Score:1

Manually deriving asymmetric key pairs with Openssl

cw flag

In Openssl, is there a way to systematically generate a private key such that every time you perform this key derivation, you produce the same private key?

It seems like every openssl command that generates private keys does so randomly. So, if you lose your private key file for whatever reason, there's no practical method of recovering it. I know you can control some parameters of RSA key generation like the size and the exponent, but what if you wanted a specific modulus that you could remember?

Likewise, for ECDSA if you know a private key that is valid for a particular curve type,

  • How would you generate the public key from that chosen private key?
  • Maybe there is a way to edit a PKCS1/8 file so that you can change the private key?
  • Or, maybe there is an option for genrsa/gendsa/genpkey/etc that allows you to derive the private key from a passphrase?
knaccc avatar
es flag
I see the problem - the private key PEM file contains an uncompressed public key which bloats the length of the file, which means there is an unnecessary amount of information that would need to be written down. [These answers](https://stackoverflow.com/a/59329138/8656811) say you can't do it with OpenSSL, but you can specify a seed with GnuTLS
Score:1
cn flag

For RSA, because the key is highly structured, no.
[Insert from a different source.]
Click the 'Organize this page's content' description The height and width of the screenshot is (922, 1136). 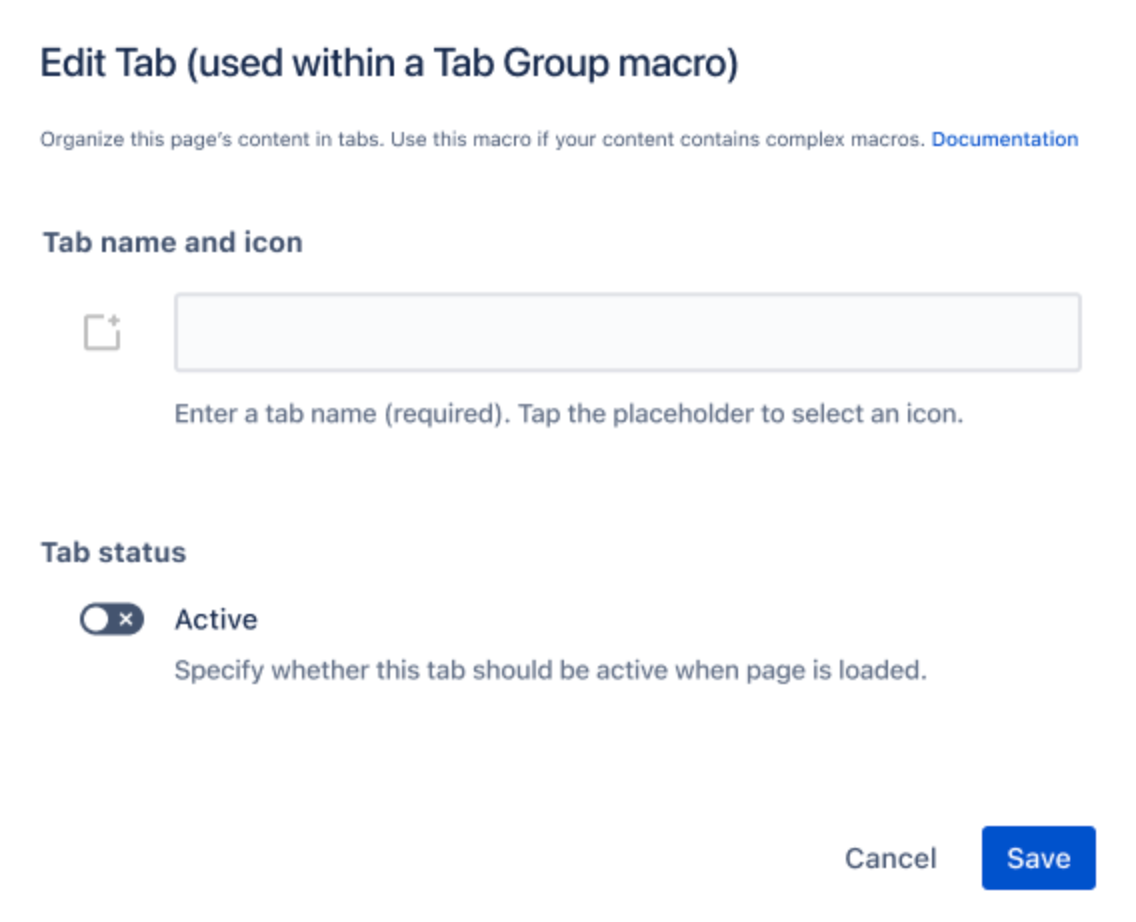coord(210,140)
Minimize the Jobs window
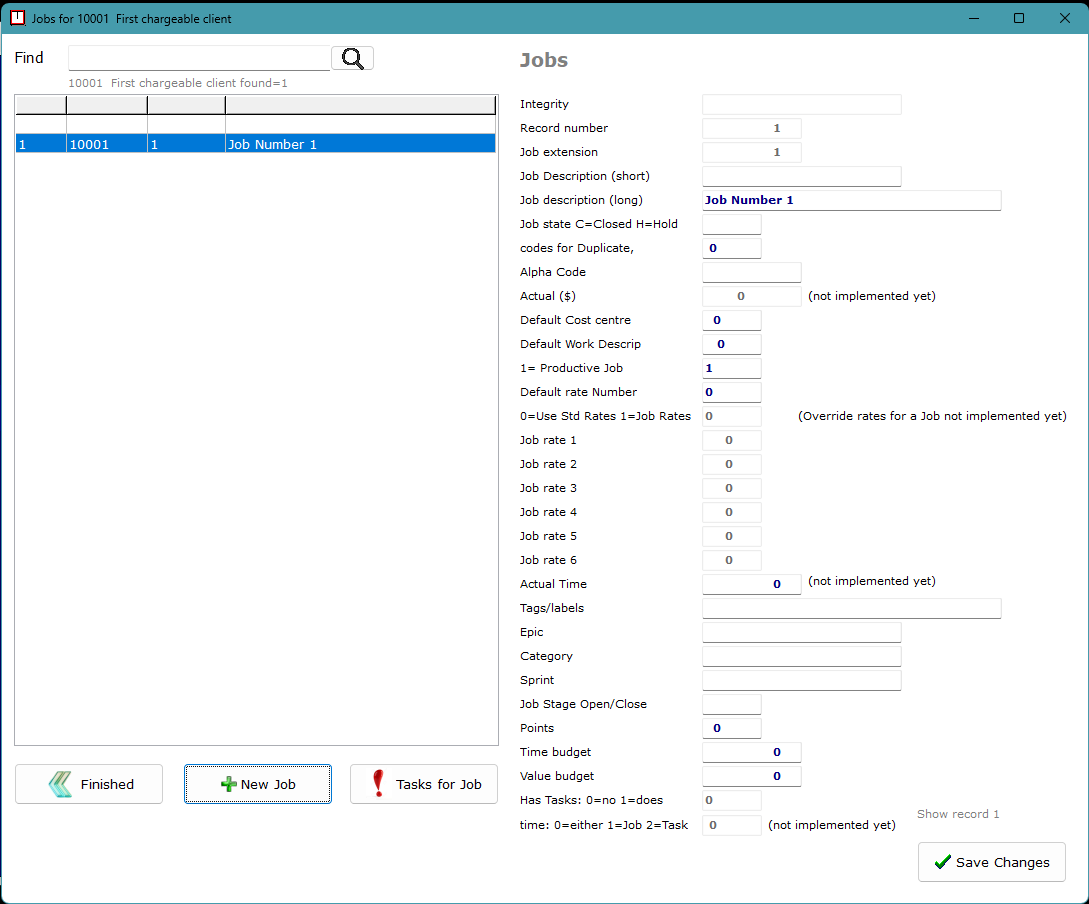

For ECDSA/ECDH you can just use a costly hash like scrypt or argon2 of whatever, truncated if necessary, as privatekey and openssl can derive the publickey -- see https://stackoverflow.com/questions/48101258/ (commandline) or https://stackoverflow.com/questions/75474348/ (library). For EdDSA/XDH and DSA (in a known group, which doesn't need to be secret) you don't even need that; PKCS8 format only needs the privatekey number (which for XDH must be munged slightly to ensure it's not in a small subgroup and the multiplication can't be shortcutted creating a sidechannel).

But any key you can remember, or derived from something you can remember, is very likely breakable -- some Bitcoin users tried this and most lost their money; google brainwallet. (Although this happened back when Bitcoin was only a few hundred dollars, so they didn't feel quite as much agony as they would have last year, and maybe yet this year it will bounce back, who knows.)